Software Development Life Cycle (SDLC): Phases, Models, and What Actually Happens on Real Projects
Most SDLC articles describe a clean, sequential process. Real projects rarely work that way. Requirements shift mid-sprint, compliance deadlines compress testing windows, and legacy integrations break assumptions made in the design phase. This article covers the SDLC phases and models as they function in practice – including the edge cases that textbooks skip.
What Is the Software Development Life Cycle?
The software development life cycle (SDLC) is a structured framework that guides a software project from initial concept through deployment and ongoing maintenance. It divides work into distinct, ordered phases – each with defined inputs, outputs, and responsible roles. The goal is predictability: delivering software that meets requirements, stays within budget, and passes quality standards.

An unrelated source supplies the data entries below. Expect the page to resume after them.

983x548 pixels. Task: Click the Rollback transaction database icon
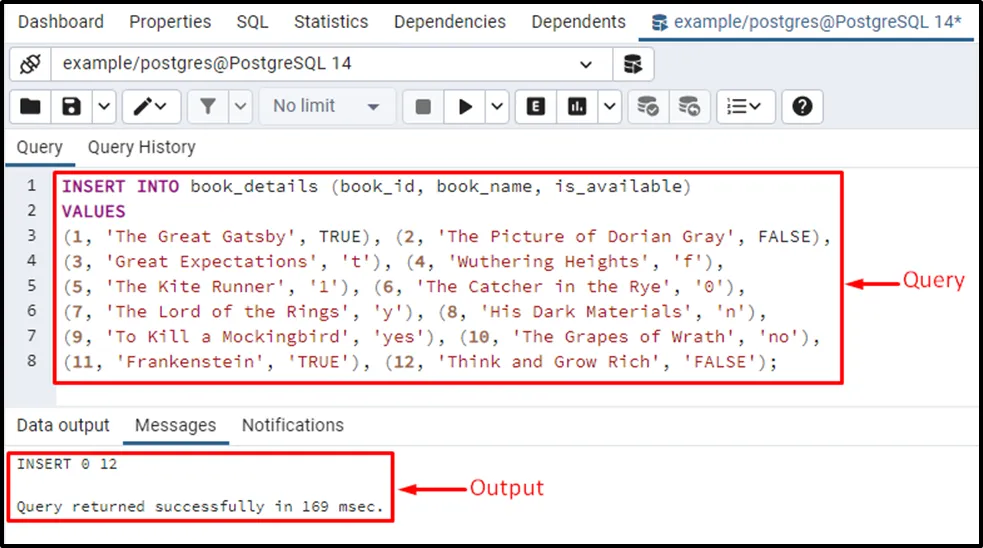[x=688, y=106]
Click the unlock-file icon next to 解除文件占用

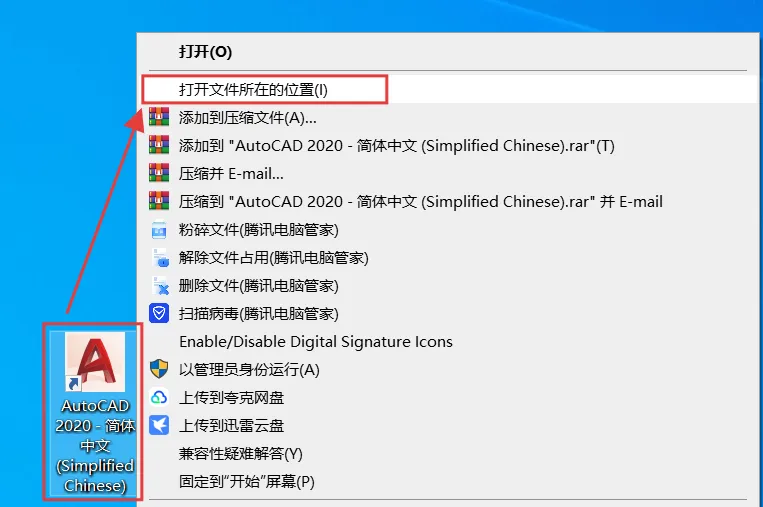pos(160,258)
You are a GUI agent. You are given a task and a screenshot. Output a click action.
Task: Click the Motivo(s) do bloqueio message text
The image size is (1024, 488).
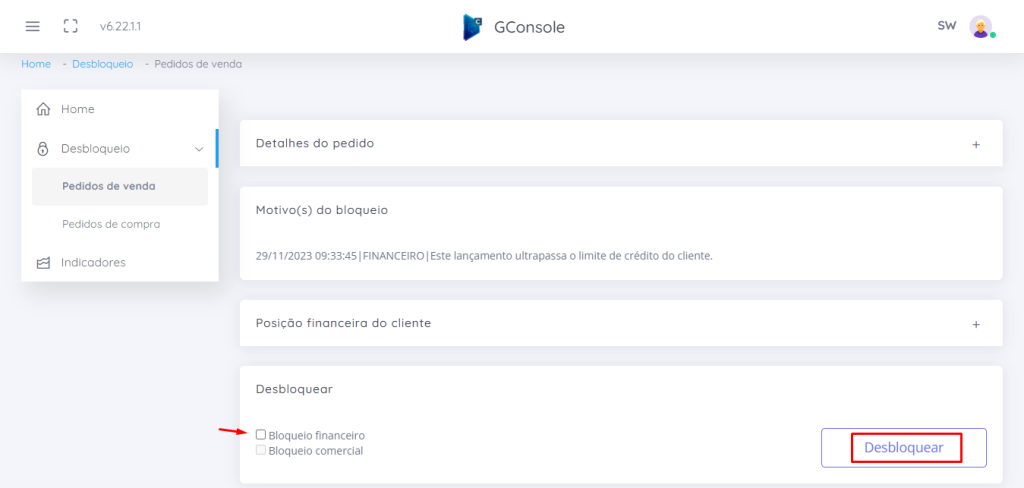tap(484, 256)
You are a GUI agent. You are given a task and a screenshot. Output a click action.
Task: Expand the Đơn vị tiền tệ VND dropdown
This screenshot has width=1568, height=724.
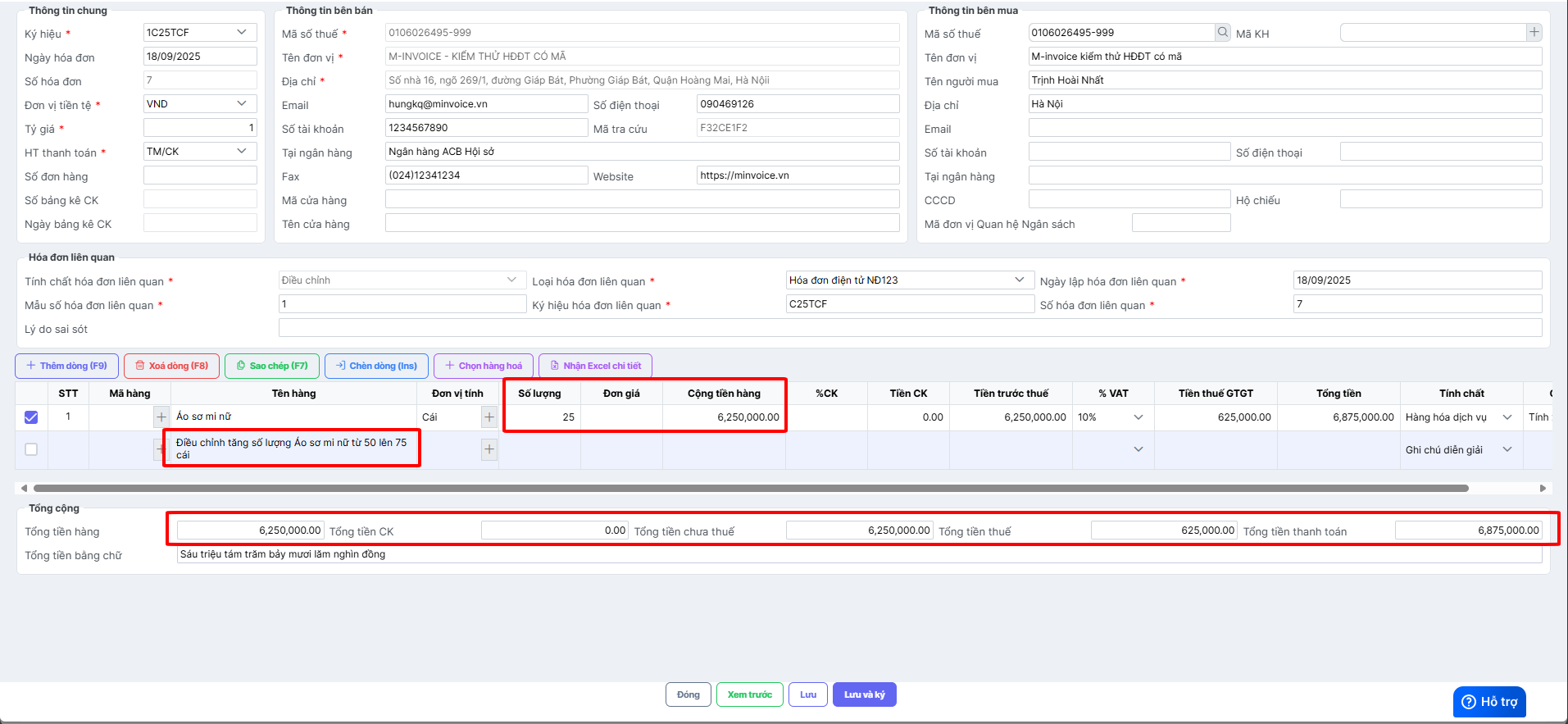(200, 104)

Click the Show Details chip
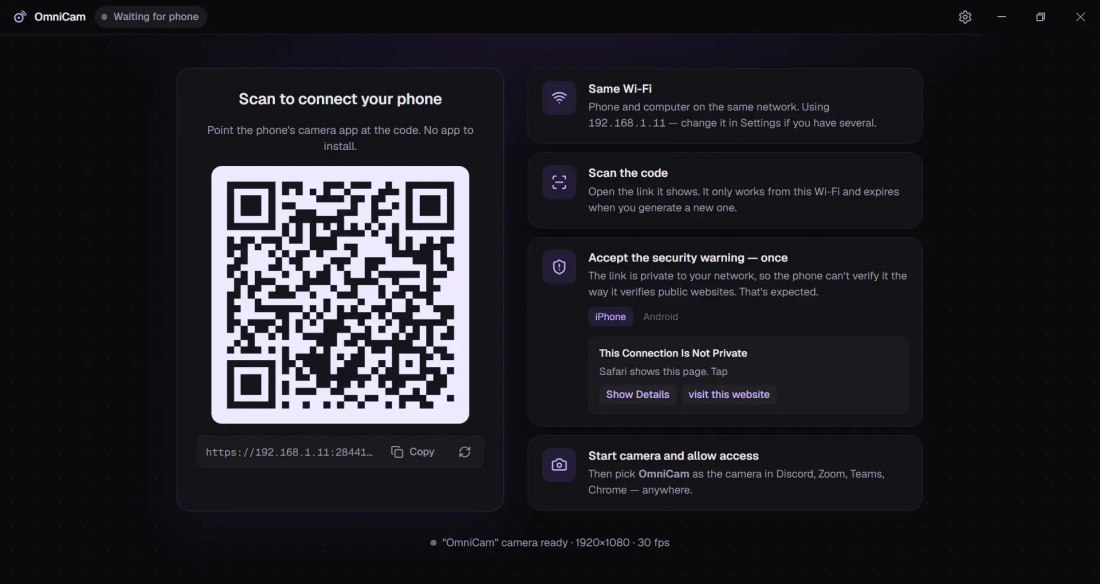638,394
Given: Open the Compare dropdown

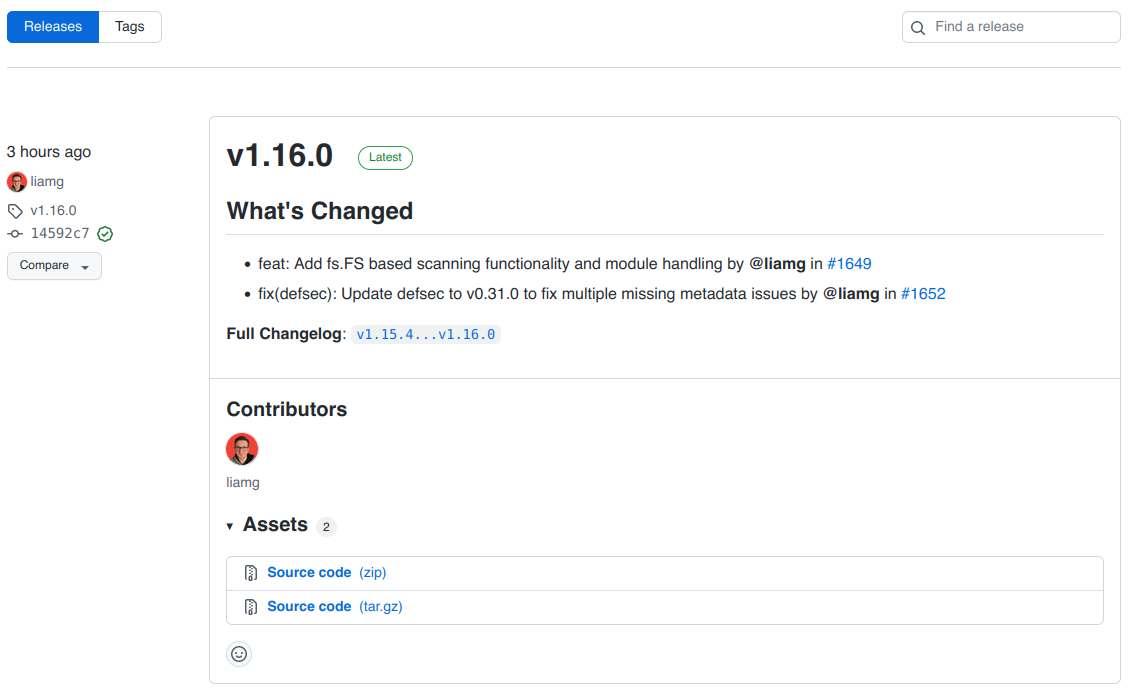Looking at the screenshot, I should pos(54,265).
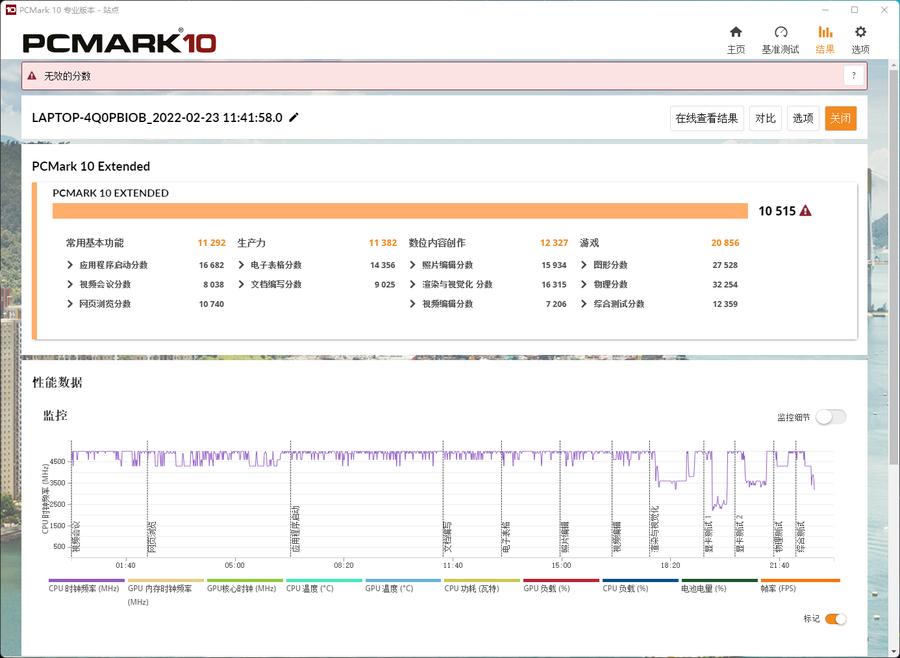Click the warning icon in 无效的分数 banner
Screen dimensions: 900x658
pyautogui.click(x=32, y=75)
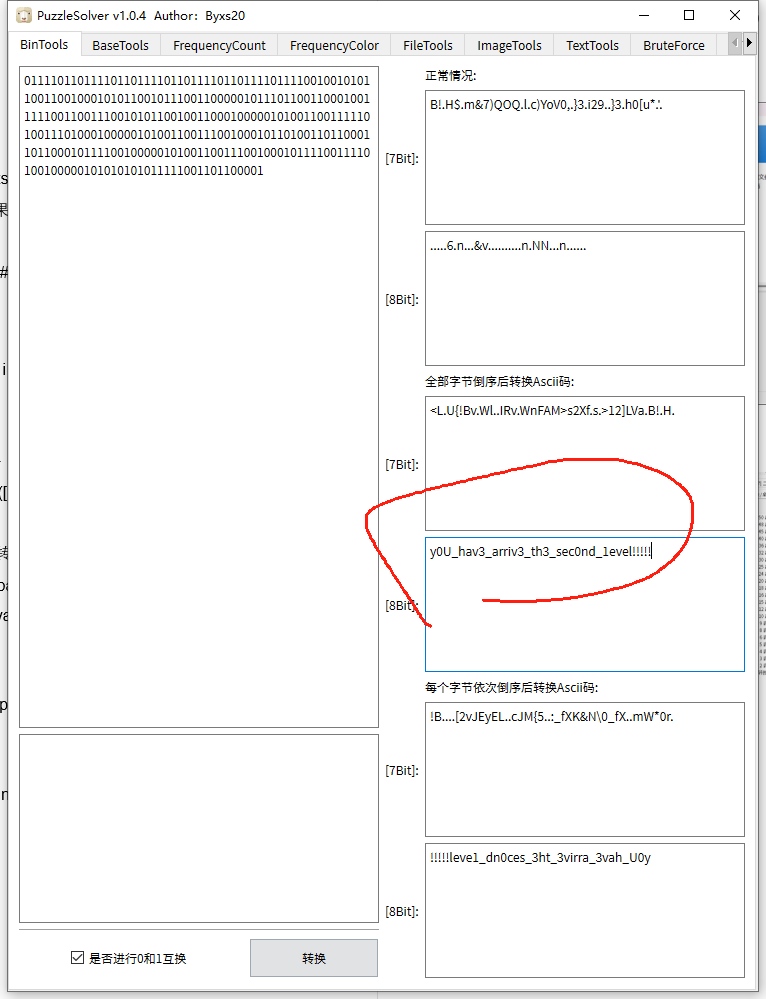Screen dimensions: 766x999
Task: Select the FrequencyColor tab
Action: [x=334, y=45]
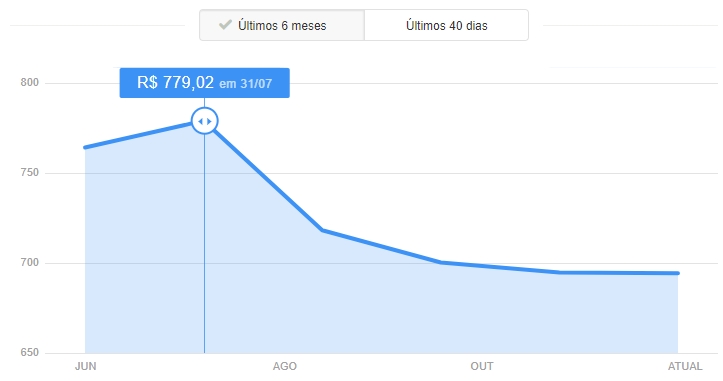Click the 700 value on the price axis
723x381 pixels.
coord(30,262)
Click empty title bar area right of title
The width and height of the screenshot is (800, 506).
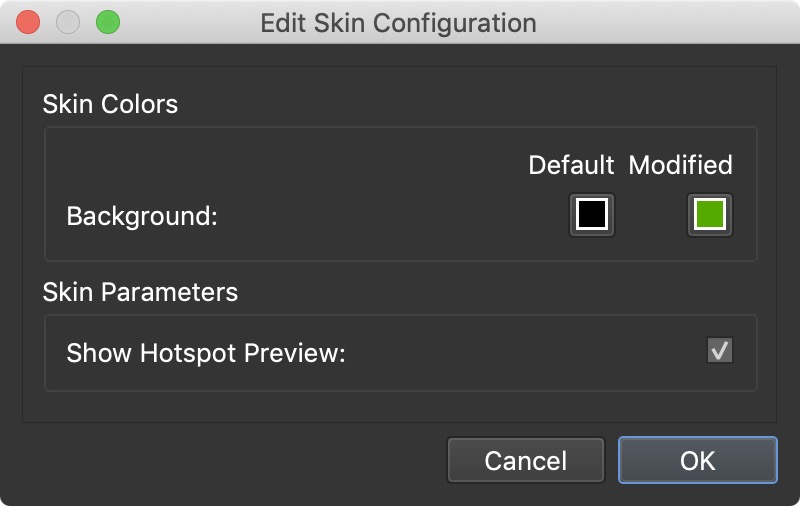tap(660, 22)
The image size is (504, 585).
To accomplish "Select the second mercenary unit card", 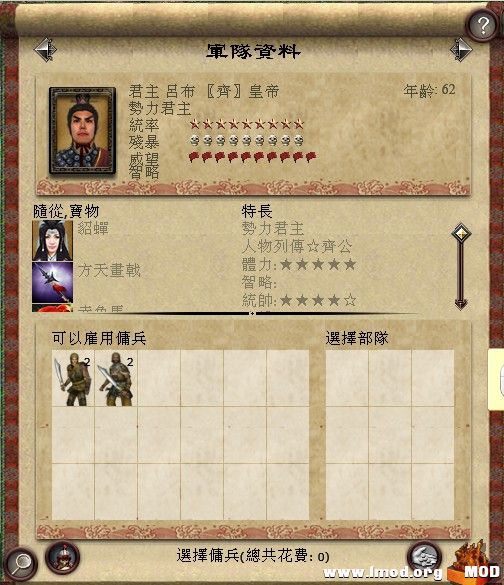I will point(116,378).
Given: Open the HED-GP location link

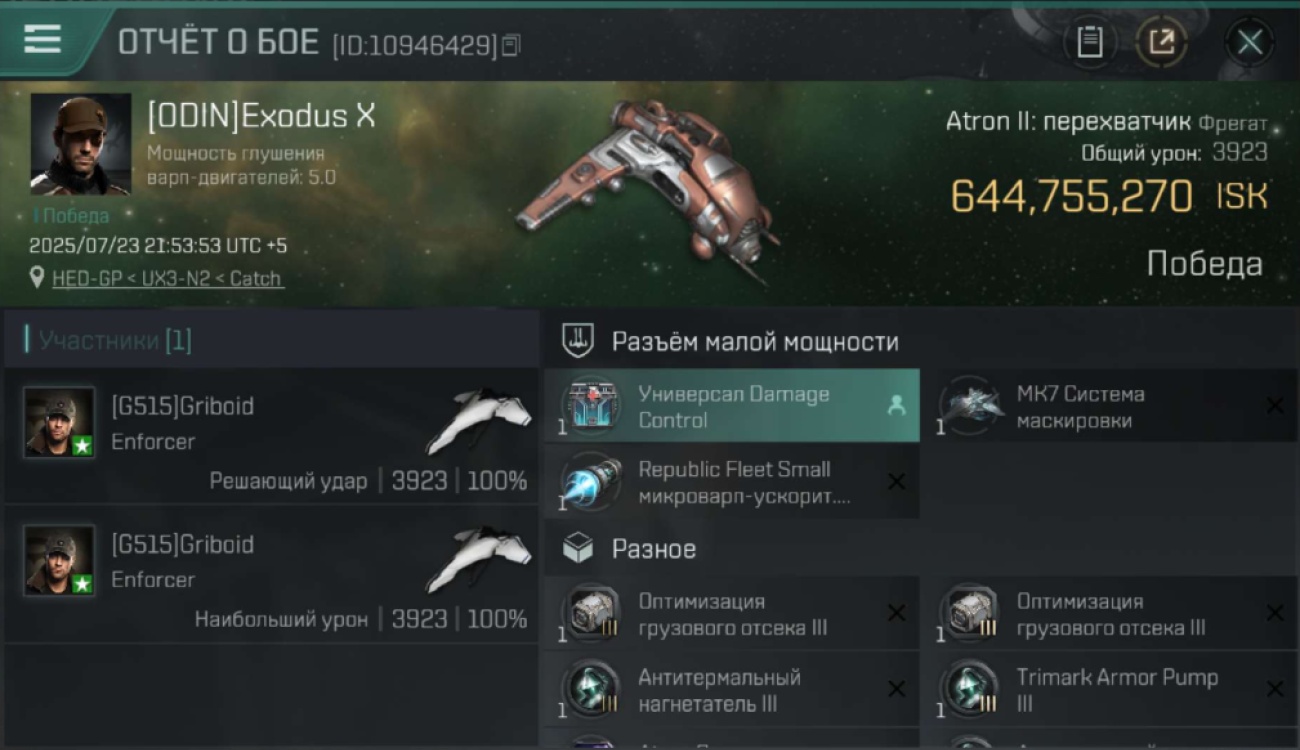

The term has been in use since the 1960s, originating in mainframe-era system engineering. Today it applies equally to cloud-native microservices, mobile apps, and enterprise EHR systems. What changed is not the concept – it is how teams sequence and repeat the phases. That is where SDLC models come in, and where teams make consequential decisions early.
Understanding the SDLC is essential for anyone who works across the delivery chain – not just developers. Business analysts, QA engineers, project managers, and product owners all have defined roles in specific phases. Misunderstanding where you fit creates gaps in handoffs, and gaps in handoffs create defects downstream.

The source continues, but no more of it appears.